TEXTAUSZUG
S 9 AS 59/05

Land
Nordrhein-Westfalen
Sozialgericht
SG Aachen (NRW)
Sachgebiet
Grundsicherung für Arbeitsuchende
Abteilung
9
1. Instanz
SG Aachen (NRW)
Aktenzeichen
S 9 AS 59/05
Datum
2. Instanz
LSG Nordrhein-Westfalen
Aktenzeichen
L 12 AS 27/06
Datum
-
3. Instanz
Bundessozialgericht
Aktenzeichen
-
Datum
-
Kategorie
Urteil
1.Die Klage wird abgewiesen. 2.Kosten sind nicht zu erstatten.

Tatbestand:

Streitig ist die Berechnung der Leistungen nach dem Zweiten Buch Sozialgesetzbuch (SGB II).

Der Kläger bezieht Leistungen nach dem SGB II aufgrund des Bescheides vom 17.11.2004 in Höhe von monatlich 227,92 EUR (Bewilligungszeitraum 01.01. bis 31.07.2005). Bei der Berechnung ist der Regelbedarf des Klägers und der mit ihm zusammenlebenden Partnerin in eheähnlicher Gemeinschaft, F-N berücksichtigt (je 311,- EUR), sowie Kosten der Unterkunft und Heizung in Höhe von 524,07 EUR, der Gesamtbedarf der Bedarfsgemeinschaft wurde mit 1.146,07 EUR errechnet. Unter Anrechnung eines bereinigten monatlichen Einkommens der Partnerin des Klägers von 918,15 EUR verblieb der o. a. Zahlbetrag von 227,92 EUR.

Hiergegen legte der Kläger Widerspruch ein. Das anzurechnendende Einkommen sei nicht nachvollziehbar. Die Anrechnung sei verfassungswidrig. Seine Partnerin zahle außerdem 150,- EUR Unterhalt an ihrem Sohn. Der volljährige Sohn wolle keinen Titel über den Unterhalt erwirken. Hierzu könne ihn seine Partnerin auch nicht zwingen.

Die Beklagte wies den Widerspruch zurück (Bescheid vom 27.06.2005). Von dem Bruttoeinkommen der Partnerin des Klägers von 1.726,40 EUR seien Steuern und Sozialversicherungsbeiträge (537,44 EUR), der Pauschbetrag für Versicherungen (§ 3 Alg-II-Verordnung), die Kosten der Kfz-Haftpflichtversicherung (30,55 EUR), die Werbungskostenpauschale nach § 11 Abs. 2 Nr. 5 SGB II (15,33 EUR) und eine monatliche Wegstreckenpauschale (1,82 EUR, 1 km Entfernung zum Arbeitsplatz) abzusetzen. Unter Berücksichtigung eines weiteren Freibetrages nach § 30 SGB II von 193,11 EUR ergebe sich das anzusetzende Erwerbseinkommen von 918,15 EUR. Unterhaltszahlungen seien nicht abzusetzen, da diese nicht tituliert seien. Von der Verfassungswidrigkeit der Anrechnung des Einkommens der Partnerin als eheähnlicher Gemeinschaft sei nicht auszugehen.

BEREITGESTELLTE DATEN
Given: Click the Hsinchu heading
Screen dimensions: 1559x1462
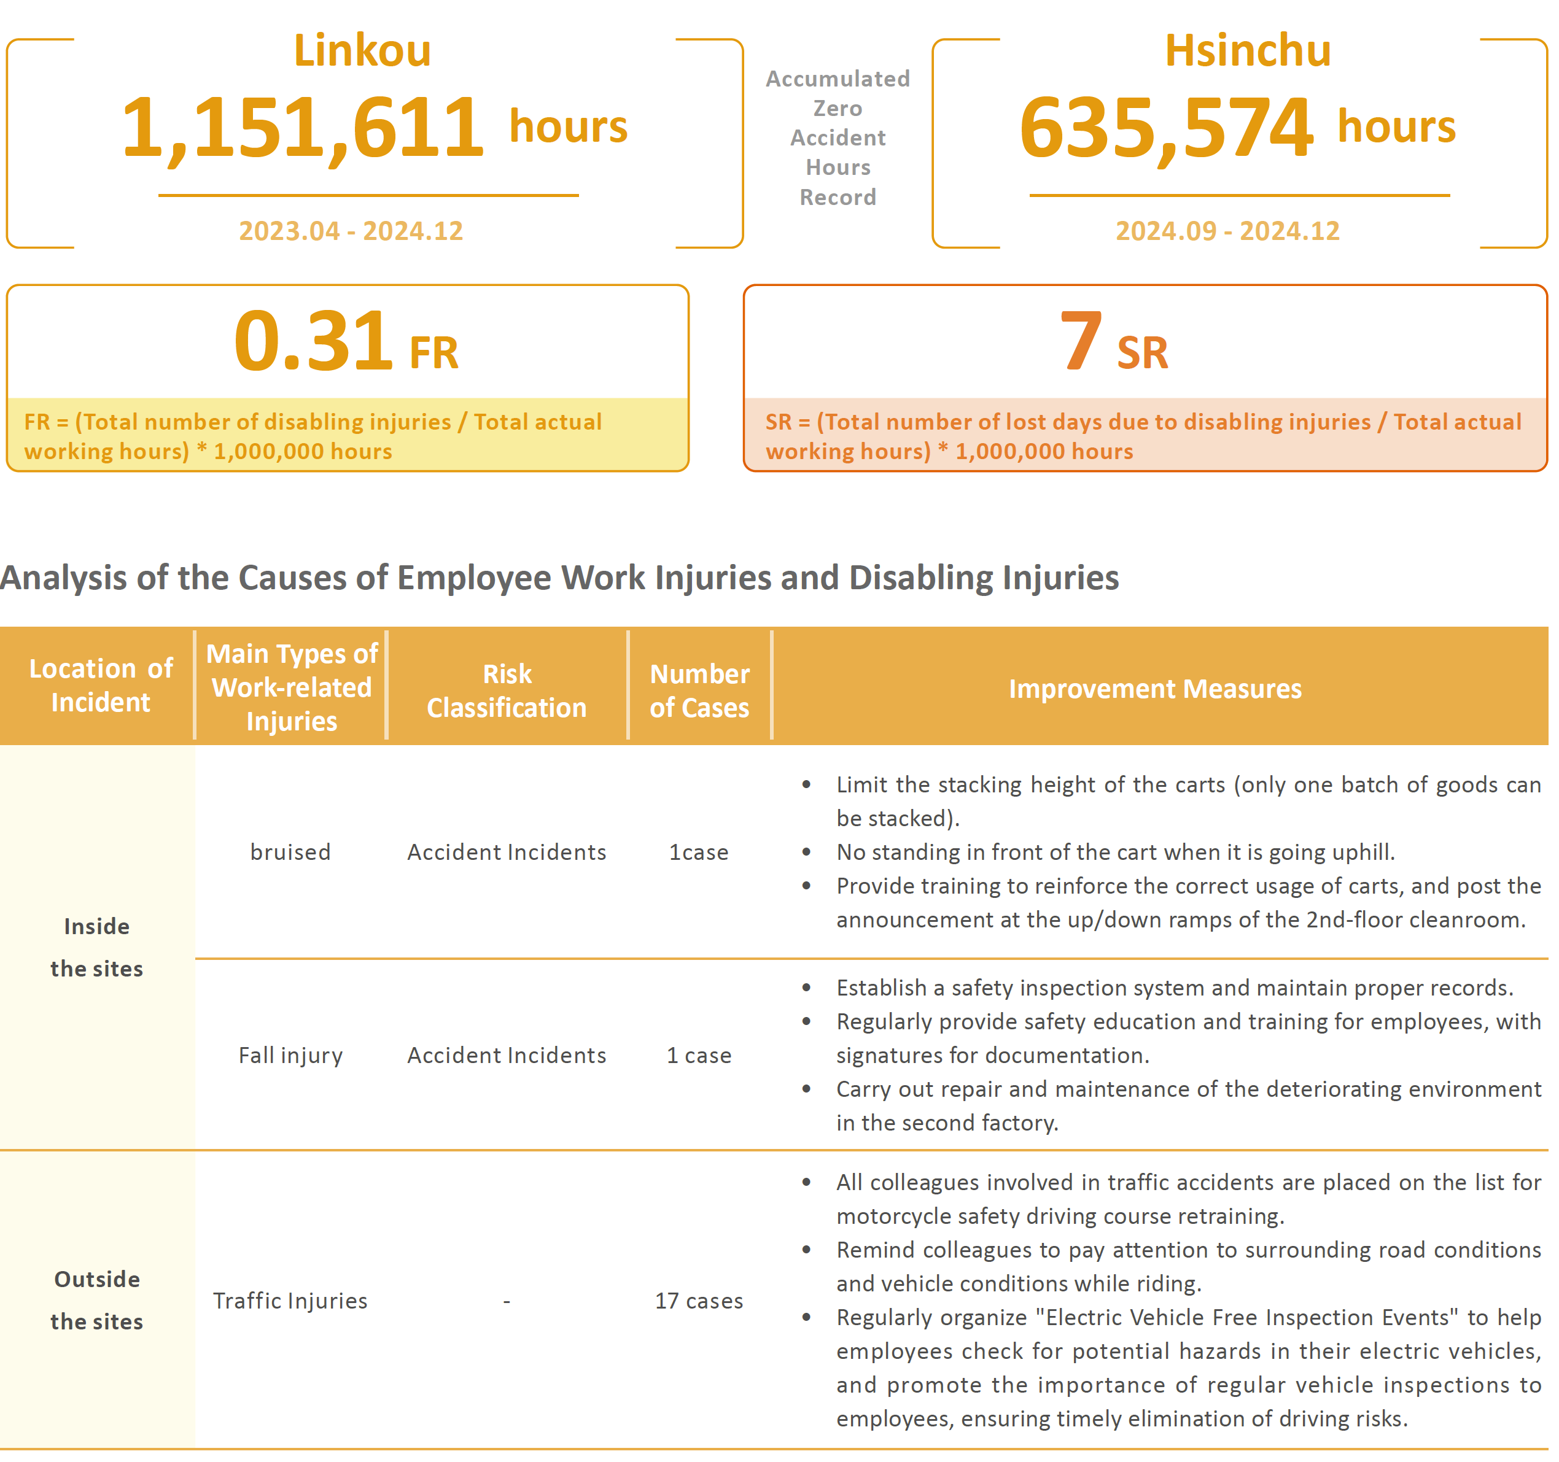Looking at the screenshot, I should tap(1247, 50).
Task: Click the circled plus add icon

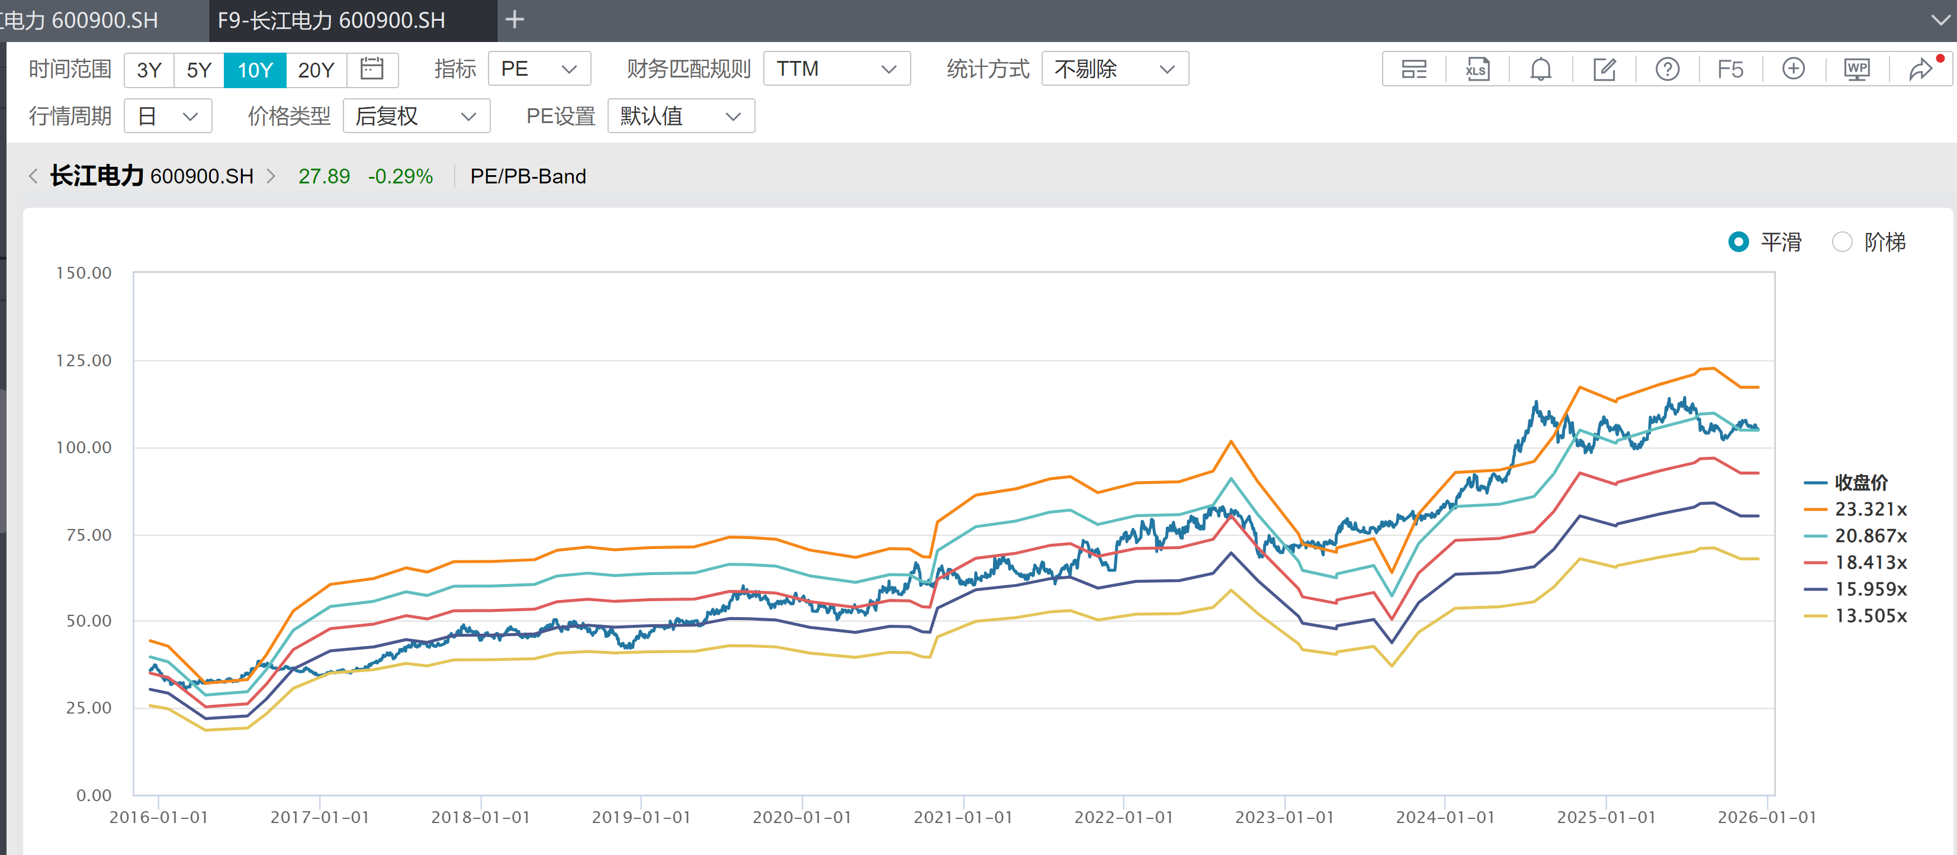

AUFGABE
Schreibe den Textauszug von „Die Beklagte wies“ bis „sei nicht auszugehen.“ neu und setze dabei „Fahrtkostenpauschale“ an die Stelle von „Wegstreckenpauschale“.

ERGEBNIS
Die Beklagte wies den Widerspruch zurück (Bescheid vom 27.06.2005). Von dem Bruttoeinkommen der Partnerin des Klägers von 1.726,40 EUR seien Steuern und Sozialversicherungsbeiträge (537,44 EUR), der Pauschbetrag für Versicherungen (§ 3 Alg-II-Verordnung), die Kosten der Kfz-Haftpflichtversicherung (30,55 EUR), die Werbungskostenpauschale nach § 11 Abs. 2 Nr. 5 SGB II (15,33 EUR) und eine monatliche Fahrtkostenpauschale (1,82 EUR, 1 km Entfernung zum Arbeitsplatz) abzusetzen. Unter Berücksichtigung eines weiteren Freibetrages nach § 30 SGB II von 193,11 EUR ergebe sich das anzusetzende Erwerbseinkommen von 918,15 EUR. Unterhaltszahlungen seien nicht abzusetzen, da diese nicht tituliert seien. Von der Verfassungswidrigkeit der Anrechnung des Einkommens der Partnerin als eheähnlicher Gemeinschaft sei nicht auszugehen.